Formal robustness for Cyber-Physical Systems under Sensor Attacks 

Categories: Events, Seminar Series

Oct 29 11:30-12:30. WWH 335

Jian Xiang

Department of Software and Information Systems

Abstract:

Cyber-physical systems, such as autonomous vehicles, must defend against attacks that target sensor hardware. Analyzing system design can help system engineers understand how a compromised sensor could impact the system’s behavior; however, developing security guarantees, especially formal guarantees, for cyber-physical systems is difficult due to their combination of discrete dynamics, continuous dynamics, and nondeterminism. In this talk, we will introduce a series of our recent works in using formal methods for modeling and analyzing sensor attacks on cyber-physical systems. These works formalize and analyze a system’s robustness properties, which express whether a system’s safety property can be affected by sensor attacks.
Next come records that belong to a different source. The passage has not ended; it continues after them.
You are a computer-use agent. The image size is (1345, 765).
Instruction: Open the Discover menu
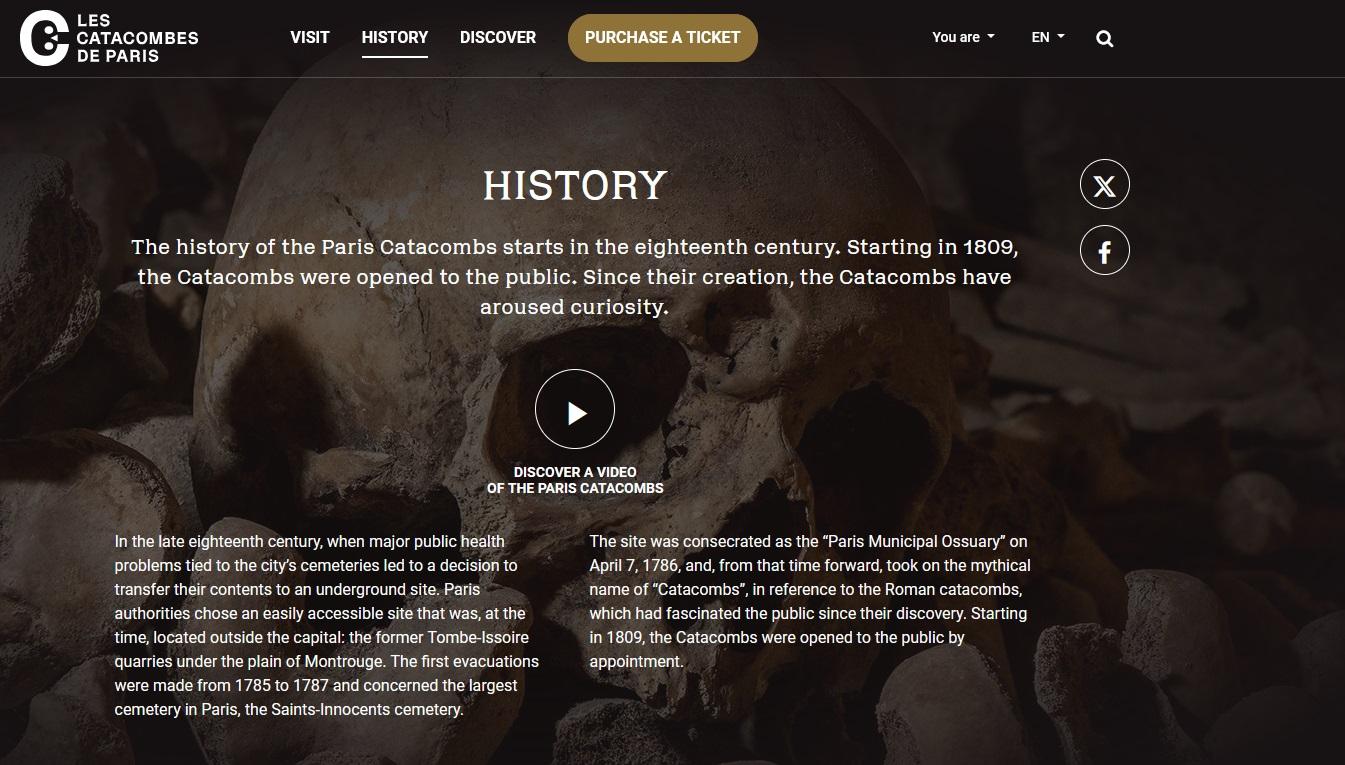497,37

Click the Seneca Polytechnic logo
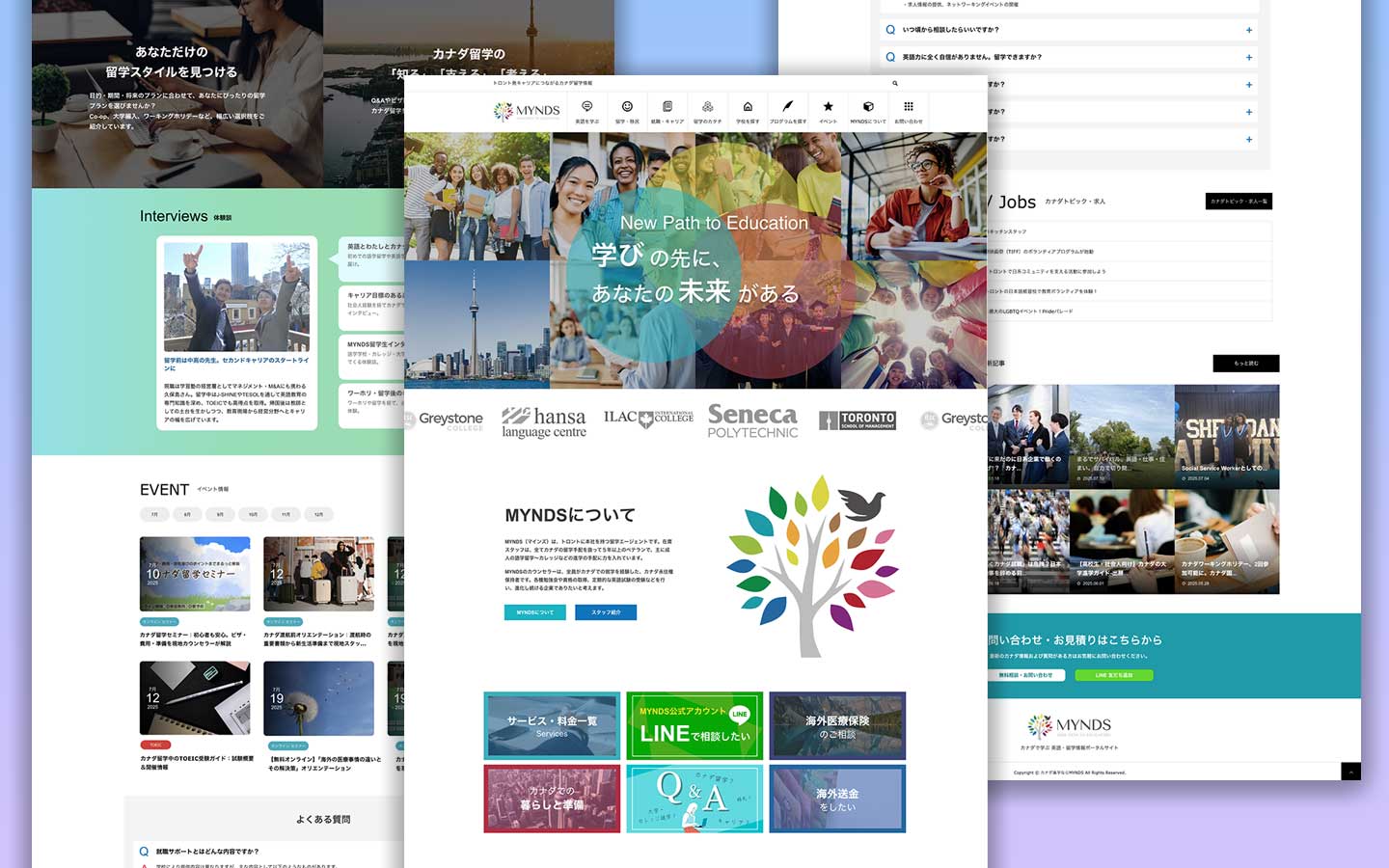pyautogui.click(x=752, y=420)
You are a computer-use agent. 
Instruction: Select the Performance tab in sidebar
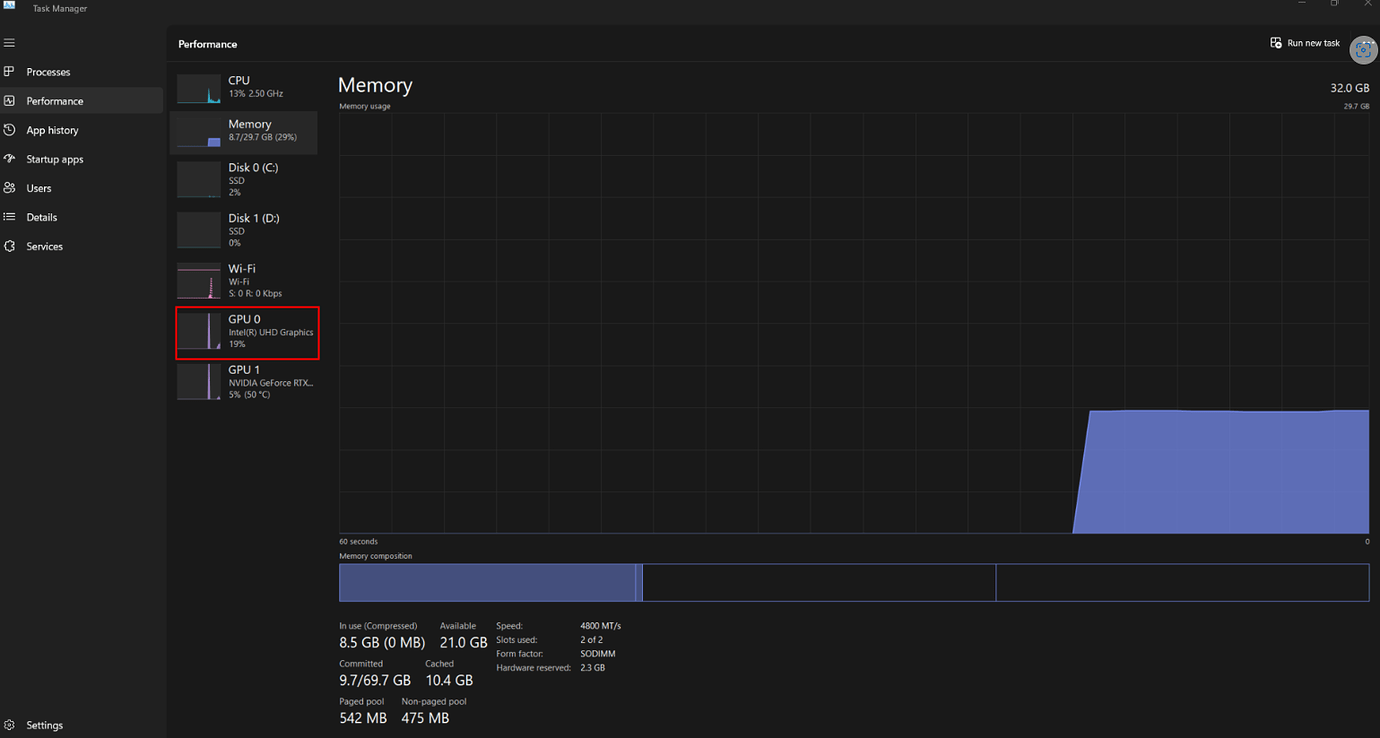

The talk will especially focus on quantitative safety, which measures the minimum distance of a system’s reachable states to the unsafe region. In particular, we will discuss (1) notions of quantitative safety, (2) notions of quantitative robustness, and (3) reasoning techniques for quantitative robustness. For the reasoning of robustness, we have developed a notion called simulation distance, which is defined based on the behavioral distances between the original system and the system with compromised sensors. The simulation distance helps characterize upper bounds of the safety loss caused by the sensor attacks. We have developed relational reasoning techniques to prove simulation distance. These formal notions and techniques have been applied to a few case studies in various CPS models.

Bio: 

Jian Xiang is an Assistant Professor in the Department of Software and Information Systems at UNC Charlotte’s College of Computing and Informatics. His primary research goal is to advance the state of the art in formal methods for the correctness and security of computer systems, particularly cyber-physical systems (CPSs), and to develop tools and techniques for building systems that are provably correct and secure. His broader research interests include formal verification, language-based security, information-flow analysis, and cyber-physical systems.